INSTRUCTION >> Please reproduce word for word everything from the line containing "Bedroom label text" down to the last of the lines.

☆ ☆ ☆

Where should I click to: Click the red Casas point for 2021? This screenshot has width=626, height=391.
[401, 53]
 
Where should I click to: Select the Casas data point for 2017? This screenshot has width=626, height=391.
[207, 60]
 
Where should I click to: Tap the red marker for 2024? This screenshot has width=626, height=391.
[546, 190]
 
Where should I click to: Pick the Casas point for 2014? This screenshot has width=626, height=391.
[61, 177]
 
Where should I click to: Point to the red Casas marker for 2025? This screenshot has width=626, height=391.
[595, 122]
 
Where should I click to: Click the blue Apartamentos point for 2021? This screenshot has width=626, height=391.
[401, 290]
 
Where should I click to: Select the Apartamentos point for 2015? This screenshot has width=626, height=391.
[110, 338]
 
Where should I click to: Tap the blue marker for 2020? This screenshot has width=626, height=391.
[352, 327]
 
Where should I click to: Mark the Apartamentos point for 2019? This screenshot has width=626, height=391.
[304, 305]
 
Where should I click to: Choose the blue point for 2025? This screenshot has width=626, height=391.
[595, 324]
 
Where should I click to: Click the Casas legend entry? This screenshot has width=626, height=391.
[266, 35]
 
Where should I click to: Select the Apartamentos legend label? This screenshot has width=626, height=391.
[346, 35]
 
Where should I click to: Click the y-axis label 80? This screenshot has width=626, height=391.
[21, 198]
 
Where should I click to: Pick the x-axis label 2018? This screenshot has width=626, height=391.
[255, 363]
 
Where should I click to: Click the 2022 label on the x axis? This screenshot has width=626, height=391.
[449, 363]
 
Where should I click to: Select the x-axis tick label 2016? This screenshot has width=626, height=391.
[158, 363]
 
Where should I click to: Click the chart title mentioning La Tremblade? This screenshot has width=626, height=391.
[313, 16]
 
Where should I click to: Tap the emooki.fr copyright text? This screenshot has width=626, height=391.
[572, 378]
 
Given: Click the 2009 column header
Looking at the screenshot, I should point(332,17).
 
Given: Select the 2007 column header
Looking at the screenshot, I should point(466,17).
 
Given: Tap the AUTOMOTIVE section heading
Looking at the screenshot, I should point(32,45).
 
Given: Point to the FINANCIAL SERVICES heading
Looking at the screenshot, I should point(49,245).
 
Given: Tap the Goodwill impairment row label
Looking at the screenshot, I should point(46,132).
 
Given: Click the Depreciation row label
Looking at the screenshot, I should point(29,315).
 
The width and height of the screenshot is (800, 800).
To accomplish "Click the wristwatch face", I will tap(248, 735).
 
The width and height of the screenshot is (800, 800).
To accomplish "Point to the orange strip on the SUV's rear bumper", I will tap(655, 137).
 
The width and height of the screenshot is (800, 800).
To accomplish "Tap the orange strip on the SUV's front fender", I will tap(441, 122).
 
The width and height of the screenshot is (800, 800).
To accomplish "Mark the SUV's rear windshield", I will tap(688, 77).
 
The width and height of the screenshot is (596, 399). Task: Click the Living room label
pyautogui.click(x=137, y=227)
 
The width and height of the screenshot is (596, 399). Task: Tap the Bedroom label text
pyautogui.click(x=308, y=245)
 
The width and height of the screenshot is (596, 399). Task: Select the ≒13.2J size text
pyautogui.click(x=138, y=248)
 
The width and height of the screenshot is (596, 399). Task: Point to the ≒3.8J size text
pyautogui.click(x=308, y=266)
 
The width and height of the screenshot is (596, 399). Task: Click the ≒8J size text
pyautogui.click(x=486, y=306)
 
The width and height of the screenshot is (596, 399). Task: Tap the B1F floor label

☆ ☆ ☆

EXPECTED ANSWER >>
The width and height of the screenshot is (596, 399). Task: Tap the Bedroom label text
pyautogui.click(x=308, y=245)
 
The width and height of the screenshot is (596, 399). Task: Select the ≒13.2J size text
pyautogui.click(x=138, y=248)
 
The width and height of the screenshot is (596, 399). Task: Point to the ≒3.8J size text
pyautogui.click(x=308, y=266)
 
The width and height of the screenshot is (596, 399). Task: Click the ≒8J size text
pyautogui.click(x=486, y=306)
 
The width and height of the screenshot is (596, 399). Task: Tap the B1F floor label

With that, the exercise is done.